Allegation #1: Between May 29, 2012 and June 12, 2012, the Respondent engaged in securities
related business that was not carried on for the account and through the facilities of the Member
by selling, recommending, referring or facilitating the sale outside the Member of $550,000 of
investment products to two clients and one other individual, contrary to MFDA Rules 1.1.1(a),
2.4.2 and 2.1.1.

Allegation #2: Between May 29, 2012 to August 1, 2012, the Respondent had and continued in
another gainful occupation that was not approved by the Member by being employed by an
investment company and by selling, recommending, referring or facilitating the sale of $550,000
of investment products to three investors on behalf of the investment company, contrary to
MFDA Rules 1.2.1(c) and 2.1.1.

PARTICULARS

NOTICE is further given that the following is a summary of the facts alleged and intended to be
relied upon by the MFDA at the hearing:

Registration History

1.

----------

### Your tasks
(a) For each statement below, say whether it agrees with the MFDA allegations, answering yes or no and quoting the words of the allegations that decide it. (i) Allegation #1 concerns conduct between May 29, 2012 and June 12, 2012. (ii) Allegation #2 says the investment products were sold to two investors. (iii) Allegation #2 cites MFDA Rule 2.4.2.
(b) Write down everything in the MFDA allegations from the words "Allegation #1: Between" down to the words "2.4.2 and 2.1.1.", copied word for word.

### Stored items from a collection
----------

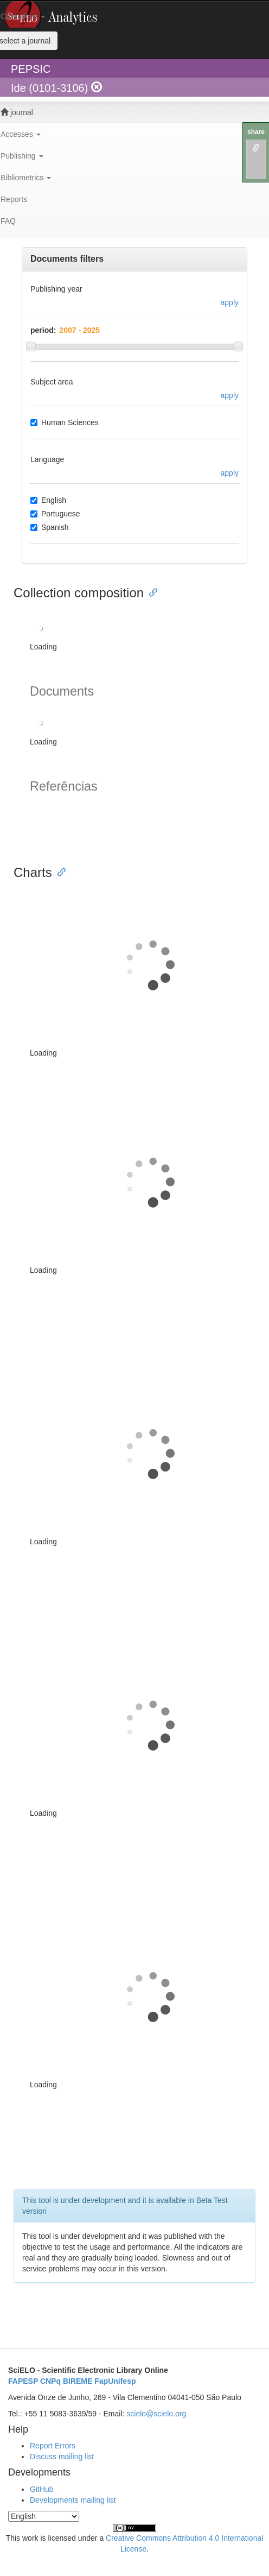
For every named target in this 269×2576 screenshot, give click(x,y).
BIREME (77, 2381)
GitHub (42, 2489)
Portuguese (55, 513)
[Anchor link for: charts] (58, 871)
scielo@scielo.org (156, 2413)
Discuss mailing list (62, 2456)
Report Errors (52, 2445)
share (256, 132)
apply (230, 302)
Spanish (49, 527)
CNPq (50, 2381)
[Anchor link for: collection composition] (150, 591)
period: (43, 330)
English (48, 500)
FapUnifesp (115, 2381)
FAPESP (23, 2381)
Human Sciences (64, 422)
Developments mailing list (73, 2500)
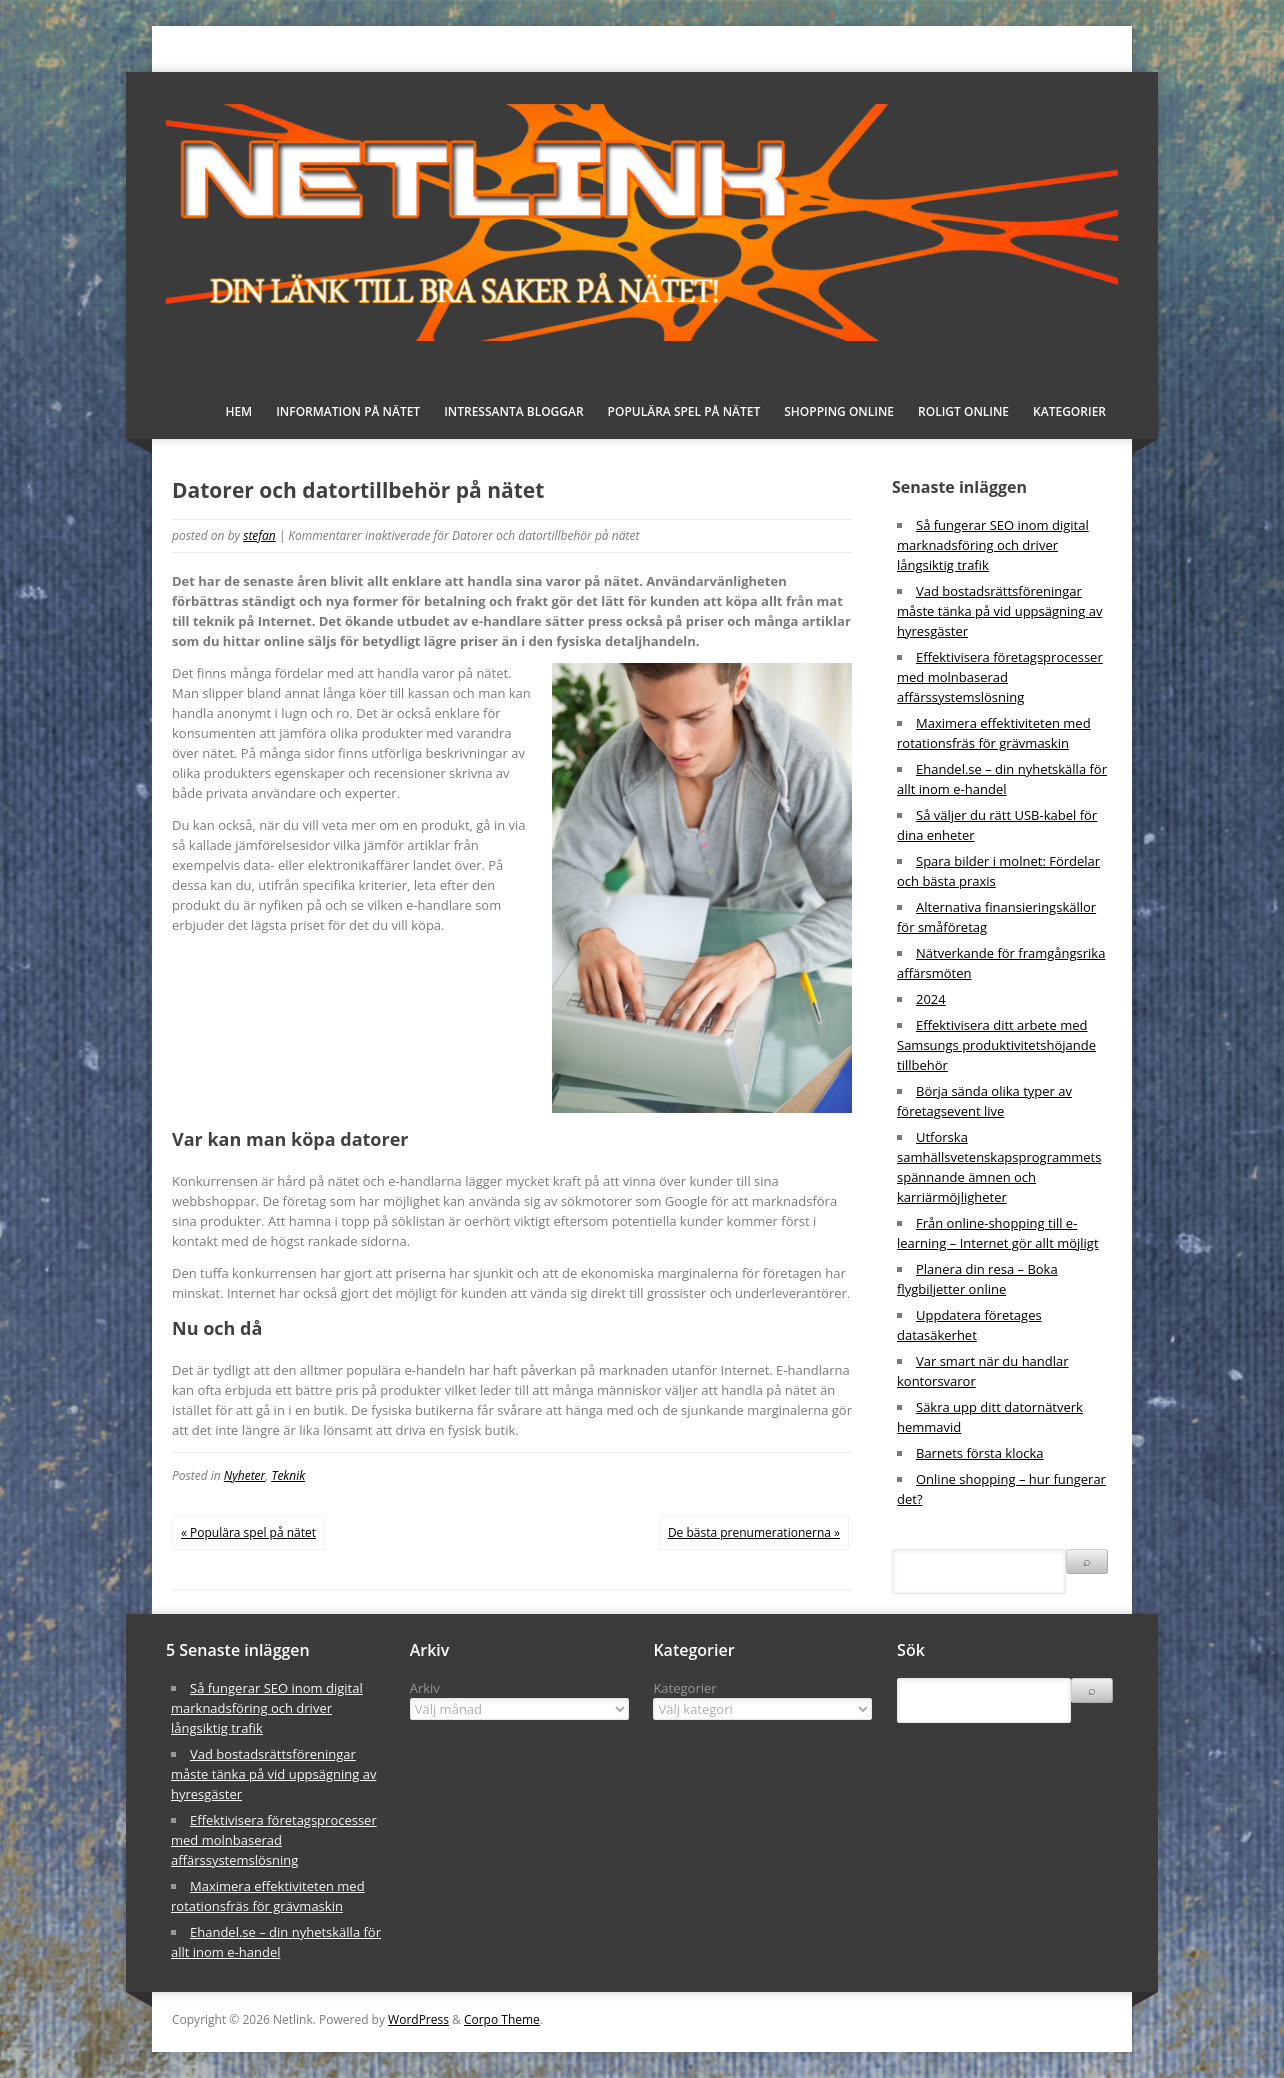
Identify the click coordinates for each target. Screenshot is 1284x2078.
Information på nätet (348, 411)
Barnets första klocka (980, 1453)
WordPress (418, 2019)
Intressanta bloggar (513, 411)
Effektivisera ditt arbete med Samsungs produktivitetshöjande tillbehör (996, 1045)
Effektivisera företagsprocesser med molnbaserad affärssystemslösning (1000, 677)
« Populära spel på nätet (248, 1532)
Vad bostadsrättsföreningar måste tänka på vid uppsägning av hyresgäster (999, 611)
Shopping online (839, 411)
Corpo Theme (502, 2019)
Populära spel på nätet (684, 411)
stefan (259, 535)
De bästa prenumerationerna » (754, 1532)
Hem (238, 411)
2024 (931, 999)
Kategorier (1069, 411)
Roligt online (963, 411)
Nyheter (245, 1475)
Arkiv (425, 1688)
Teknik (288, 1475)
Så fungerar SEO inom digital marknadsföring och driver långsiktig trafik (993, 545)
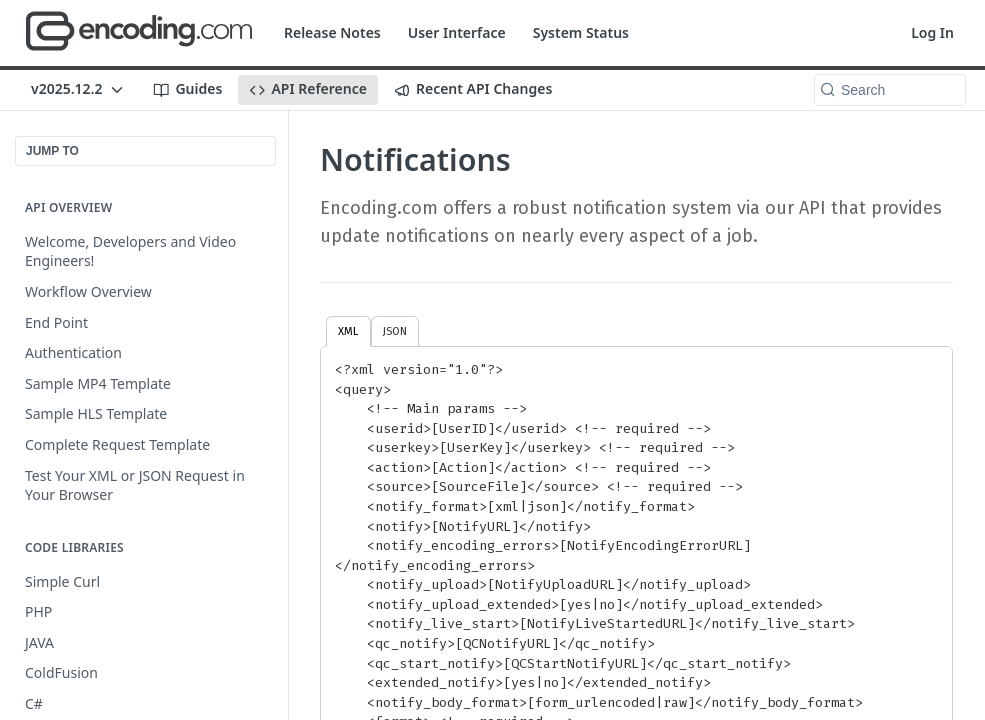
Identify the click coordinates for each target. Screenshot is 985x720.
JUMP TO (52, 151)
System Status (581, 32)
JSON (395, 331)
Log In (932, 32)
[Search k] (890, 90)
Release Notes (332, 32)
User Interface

----------

### The replies
(a)
(i) Yes: "Between May 29, 2012 and June 12, 2012"
(ii) No: "to three investors on behalf of the investment company"
(iii) No: "contrary to MFDA Rules 1.2.1(c) and 2.1.1."

(b)
Allegation #1: Between May 29, 2012 and June 12, 2012, the Respondent engaged in securities
related business that was not carried on for the account and through the facilities of the Member
by selling, recommending, referring or facilitating the sale outside the Member of $550,000 of
investment products to two clients and one other individual, contrary to MFDA Rules 1.1.1(a),
2.4.2 and 2.1.1.